(STATED PROBLEM): Duplicate the lines of the listing starting at the line containing "At what coordinates should I click to accomplish: Show" and ending at the line containing "click(x=184, y=295)", both included.

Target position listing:
★ ★ ★ ★

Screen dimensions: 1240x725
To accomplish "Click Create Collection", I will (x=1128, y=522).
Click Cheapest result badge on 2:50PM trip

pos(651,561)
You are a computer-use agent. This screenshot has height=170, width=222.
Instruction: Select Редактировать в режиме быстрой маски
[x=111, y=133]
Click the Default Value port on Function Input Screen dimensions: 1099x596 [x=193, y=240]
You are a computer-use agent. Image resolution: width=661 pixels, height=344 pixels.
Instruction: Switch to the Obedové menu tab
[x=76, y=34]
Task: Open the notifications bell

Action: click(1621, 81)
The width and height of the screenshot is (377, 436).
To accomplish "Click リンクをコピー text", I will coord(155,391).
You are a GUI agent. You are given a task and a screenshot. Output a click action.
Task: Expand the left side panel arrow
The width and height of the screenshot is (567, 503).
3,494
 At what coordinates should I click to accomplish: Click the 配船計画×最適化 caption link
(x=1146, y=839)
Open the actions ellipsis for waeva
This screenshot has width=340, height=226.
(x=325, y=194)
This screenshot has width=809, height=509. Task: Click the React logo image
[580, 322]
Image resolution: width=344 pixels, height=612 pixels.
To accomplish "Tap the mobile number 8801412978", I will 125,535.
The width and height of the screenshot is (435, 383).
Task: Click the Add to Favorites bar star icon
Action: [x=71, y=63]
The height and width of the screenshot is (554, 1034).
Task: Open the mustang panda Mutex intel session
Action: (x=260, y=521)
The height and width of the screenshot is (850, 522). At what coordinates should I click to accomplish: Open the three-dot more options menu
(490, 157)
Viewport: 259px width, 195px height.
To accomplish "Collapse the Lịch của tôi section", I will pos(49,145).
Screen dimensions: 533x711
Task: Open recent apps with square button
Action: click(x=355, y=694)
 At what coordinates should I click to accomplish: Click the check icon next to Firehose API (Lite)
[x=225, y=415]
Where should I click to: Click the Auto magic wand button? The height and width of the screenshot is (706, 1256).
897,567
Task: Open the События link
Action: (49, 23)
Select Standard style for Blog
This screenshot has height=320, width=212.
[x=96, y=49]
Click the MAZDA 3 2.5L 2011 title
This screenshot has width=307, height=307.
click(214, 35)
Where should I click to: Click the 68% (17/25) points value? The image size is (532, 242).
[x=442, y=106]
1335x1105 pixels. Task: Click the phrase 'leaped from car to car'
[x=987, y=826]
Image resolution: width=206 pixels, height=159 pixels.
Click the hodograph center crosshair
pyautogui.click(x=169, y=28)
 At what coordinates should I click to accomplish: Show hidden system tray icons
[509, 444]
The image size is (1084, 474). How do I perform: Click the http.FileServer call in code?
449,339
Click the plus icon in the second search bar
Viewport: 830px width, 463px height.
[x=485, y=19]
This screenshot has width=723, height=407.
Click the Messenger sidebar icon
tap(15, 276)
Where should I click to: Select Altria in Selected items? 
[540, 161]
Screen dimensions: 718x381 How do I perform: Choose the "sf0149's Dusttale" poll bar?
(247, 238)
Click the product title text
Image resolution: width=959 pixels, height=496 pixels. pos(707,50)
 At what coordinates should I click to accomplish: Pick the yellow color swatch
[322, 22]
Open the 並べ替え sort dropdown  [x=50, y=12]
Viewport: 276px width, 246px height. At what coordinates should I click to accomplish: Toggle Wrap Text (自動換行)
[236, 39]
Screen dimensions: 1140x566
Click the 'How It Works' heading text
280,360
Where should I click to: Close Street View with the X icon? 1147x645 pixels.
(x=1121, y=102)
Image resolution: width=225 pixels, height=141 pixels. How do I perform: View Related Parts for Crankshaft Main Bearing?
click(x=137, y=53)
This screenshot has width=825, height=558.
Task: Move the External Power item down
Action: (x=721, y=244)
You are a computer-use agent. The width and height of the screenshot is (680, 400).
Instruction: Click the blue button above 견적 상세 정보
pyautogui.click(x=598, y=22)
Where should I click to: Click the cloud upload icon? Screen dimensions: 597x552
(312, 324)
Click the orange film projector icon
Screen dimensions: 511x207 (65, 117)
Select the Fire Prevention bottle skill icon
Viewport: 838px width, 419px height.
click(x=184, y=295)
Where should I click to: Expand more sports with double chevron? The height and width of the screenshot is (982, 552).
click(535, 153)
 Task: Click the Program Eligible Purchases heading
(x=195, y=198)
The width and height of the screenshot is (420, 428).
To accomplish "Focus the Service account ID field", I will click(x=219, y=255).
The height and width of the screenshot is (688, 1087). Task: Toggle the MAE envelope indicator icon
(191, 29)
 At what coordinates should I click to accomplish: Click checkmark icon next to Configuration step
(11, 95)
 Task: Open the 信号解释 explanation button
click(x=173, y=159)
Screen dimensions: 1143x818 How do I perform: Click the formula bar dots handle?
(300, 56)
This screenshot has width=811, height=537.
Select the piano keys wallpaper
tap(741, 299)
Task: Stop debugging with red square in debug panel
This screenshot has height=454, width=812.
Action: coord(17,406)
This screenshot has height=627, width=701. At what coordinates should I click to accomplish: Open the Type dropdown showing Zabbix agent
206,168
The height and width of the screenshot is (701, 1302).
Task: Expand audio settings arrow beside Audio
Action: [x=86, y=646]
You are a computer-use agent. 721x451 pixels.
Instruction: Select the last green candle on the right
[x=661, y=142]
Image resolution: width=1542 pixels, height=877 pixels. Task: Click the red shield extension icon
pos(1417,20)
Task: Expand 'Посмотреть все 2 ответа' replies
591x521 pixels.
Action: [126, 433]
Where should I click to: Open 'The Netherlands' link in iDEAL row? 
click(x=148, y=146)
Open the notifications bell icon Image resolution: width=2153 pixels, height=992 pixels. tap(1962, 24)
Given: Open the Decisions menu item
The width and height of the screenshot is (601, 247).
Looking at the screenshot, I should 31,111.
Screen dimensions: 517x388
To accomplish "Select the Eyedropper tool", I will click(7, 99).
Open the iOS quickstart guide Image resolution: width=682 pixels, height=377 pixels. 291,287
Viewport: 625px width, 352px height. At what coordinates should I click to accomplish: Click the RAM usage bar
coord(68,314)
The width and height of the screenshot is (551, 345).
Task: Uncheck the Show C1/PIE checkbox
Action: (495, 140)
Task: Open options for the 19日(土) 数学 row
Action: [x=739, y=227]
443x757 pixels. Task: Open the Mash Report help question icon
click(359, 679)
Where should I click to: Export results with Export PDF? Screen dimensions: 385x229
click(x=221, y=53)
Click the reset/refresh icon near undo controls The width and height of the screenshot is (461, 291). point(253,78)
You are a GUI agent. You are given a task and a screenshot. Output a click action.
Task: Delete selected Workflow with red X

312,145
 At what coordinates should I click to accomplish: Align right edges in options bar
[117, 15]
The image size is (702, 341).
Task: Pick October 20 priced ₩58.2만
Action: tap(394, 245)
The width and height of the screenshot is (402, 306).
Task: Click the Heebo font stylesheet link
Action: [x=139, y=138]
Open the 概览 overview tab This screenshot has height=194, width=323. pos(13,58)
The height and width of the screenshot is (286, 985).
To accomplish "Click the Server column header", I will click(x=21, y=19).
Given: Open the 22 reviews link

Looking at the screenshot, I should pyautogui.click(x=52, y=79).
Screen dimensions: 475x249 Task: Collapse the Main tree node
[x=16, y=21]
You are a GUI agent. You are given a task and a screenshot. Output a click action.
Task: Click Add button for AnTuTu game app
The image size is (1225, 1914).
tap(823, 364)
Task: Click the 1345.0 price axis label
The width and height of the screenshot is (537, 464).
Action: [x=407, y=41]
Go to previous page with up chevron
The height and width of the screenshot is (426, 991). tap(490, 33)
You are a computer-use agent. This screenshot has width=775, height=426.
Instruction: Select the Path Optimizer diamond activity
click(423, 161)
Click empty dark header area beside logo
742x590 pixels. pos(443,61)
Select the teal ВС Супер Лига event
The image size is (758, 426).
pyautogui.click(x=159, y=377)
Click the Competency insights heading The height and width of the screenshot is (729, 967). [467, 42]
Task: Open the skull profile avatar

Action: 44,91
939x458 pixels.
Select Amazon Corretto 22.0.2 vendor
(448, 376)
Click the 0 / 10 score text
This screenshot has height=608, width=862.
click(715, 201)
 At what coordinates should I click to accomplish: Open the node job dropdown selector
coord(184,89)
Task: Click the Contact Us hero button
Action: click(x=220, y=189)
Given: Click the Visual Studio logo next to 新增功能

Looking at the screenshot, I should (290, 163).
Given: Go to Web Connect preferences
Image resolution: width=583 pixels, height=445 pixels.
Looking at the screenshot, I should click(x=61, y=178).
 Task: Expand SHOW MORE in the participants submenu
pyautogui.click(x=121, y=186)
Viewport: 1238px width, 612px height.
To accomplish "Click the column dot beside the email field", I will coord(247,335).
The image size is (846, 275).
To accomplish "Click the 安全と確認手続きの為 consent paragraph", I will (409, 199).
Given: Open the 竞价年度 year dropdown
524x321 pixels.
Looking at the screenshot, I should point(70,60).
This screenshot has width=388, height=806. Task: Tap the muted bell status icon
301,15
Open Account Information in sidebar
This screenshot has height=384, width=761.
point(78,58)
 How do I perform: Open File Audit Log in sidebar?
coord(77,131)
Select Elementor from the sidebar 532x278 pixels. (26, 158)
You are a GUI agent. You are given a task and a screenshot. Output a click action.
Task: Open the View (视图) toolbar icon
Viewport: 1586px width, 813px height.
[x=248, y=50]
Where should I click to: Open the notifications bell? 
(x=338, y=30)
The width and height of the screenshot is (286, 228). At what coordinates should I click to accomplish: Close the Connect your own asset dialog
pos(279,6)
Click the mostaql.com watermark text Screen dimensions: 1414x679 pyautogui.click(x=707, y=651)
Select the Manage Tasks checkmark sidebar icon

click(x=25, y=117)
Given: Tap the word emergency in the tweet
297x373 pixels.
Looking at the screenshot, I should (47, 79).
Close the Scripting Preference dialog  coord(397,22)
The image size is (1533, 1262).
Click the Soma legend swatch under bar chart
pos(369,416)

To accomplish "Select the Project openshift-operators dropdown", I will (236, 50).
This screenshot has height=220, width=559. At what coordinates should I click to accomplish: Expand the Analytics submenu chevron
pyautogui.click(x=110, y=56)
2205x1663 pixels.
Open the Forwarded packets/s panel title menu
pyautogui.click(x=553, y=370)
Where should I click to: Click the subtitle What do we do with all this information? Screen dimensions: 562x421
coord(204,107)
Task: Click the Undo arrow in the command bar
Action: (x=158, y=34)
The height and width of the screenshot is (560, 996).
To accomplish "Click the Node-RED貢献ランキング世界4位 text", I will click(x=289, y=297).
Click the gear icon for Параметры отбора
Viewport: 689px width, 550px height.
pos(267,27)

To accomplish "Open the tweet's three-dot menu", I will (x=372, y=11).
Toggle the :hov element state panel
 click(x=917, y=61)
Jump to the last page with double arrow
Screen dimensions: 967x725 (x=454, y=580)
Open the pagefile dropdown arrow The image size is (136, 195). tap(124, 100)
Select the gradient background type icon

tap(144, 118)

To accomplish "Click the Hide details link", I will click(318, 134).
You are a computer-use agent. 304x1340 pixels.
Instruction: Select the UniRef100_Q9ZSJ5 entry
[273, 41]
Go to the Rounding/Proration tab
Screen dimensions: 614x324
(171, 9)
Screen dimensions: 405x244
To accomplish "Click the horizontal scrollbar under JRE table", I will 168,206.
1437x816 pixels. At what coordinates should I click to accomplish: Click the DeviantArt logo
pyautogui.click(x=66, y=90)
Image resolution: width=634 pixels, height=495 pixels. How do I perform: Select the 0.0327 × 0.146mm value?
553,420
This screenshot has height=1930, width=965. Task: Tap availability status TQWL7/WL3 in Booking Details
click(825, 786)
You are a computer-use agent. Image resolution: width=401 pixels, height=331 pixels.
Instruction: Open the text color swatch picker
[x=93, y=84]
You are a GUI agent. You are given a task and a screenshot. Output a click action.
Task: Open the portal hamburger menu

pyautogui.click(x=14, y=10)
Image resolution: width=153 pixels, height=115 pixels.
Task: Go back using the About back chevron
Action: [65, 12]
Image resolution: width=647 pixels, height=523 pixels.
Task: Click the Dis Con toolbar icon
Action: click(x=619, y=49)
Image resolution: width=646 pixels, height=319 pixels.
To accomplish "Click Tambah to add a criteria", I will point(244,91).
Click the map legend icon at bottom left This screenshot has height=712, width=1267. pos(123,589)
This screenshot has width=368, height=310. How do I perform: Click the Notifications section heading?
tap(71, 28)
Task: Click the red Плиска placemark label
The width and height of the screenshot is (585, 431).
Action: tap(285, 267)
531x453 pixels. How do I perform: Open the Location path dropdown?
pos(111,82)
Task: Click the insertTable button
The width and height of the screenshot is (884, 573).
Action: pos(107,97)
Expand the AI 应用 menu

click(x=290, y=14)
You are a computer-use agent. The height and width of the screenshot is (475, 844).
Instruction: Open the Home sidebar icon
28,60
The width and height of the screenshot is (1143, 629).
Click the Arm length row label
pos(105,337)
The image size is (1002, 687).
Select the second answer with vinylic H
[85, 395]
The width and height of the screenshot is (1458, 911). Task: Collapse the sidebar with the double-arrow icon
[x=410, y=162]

★ ★ ★ ★

(RESULT OF THIS EXERCISE):
 At what coordinates should I click to accomplish: Show hidden system tray icons
[509, 444]
The image size is (1084, 474). How do I perform: Click the http.FileServer call in code?
449,339
Click the plus icon in the second search bar
Viewport: 830px width, 463px height.
[x=485, y=19]
This screenshot has width=723, height=407.
Click the Messenger sidebar icon
tap(15, 276)
Where should I click to: Select Altria in Selected items? 
[540, 161]
Screen dimensions: 718x381 How do I perform: Choose the "sf0149's Dusttale" poll bar?
(247, 238)
Click the product title text
Image resolution: width=959 pixels, height=496 pixels. pos(707,50)
 At what coordinates should I click to accomplish: Pick the yellow color swatch
[322, 22]
Open the 並べ替え sort dropdown  [x=50, y=12]
Viewport: 276px width, 246px height. At what coordinates should I click to accomplish: Toggle Wrap Text (自動換行)
[236, 39]
Screen dimensions: 1140x566
Click the 'How It Works' heading text
280,360
Where should I click to: Close Street View with the X icon? 1147x645 pixels.
(x=1121, y=102)
Image resolution: width=225 pixels, height=141 pixels. How do I perform: View Related Parts for Crankshaft Main Bearing?
click(x=137, y=53)
This screenshot has width=825, height=558.
Task: Move the External Power item down
Action: (x=721, y=244)
You are a computer-use agent. The width and height of the screenshot is (680, 400).
Instruction: Click the blue button above 견적 상세 정보
pyautogui.click(x=598, y=22)
Where should I click to: Click the cloud upload icon? Screen dimensions: 597x552
(312, 324)
Click the orange film projector icon
Screen dimensions: 511x207 (65, 117)
Select the Fire Prevention bottle skill icon
Viewport: 838px width, 419px height.
click(x=184, y=295)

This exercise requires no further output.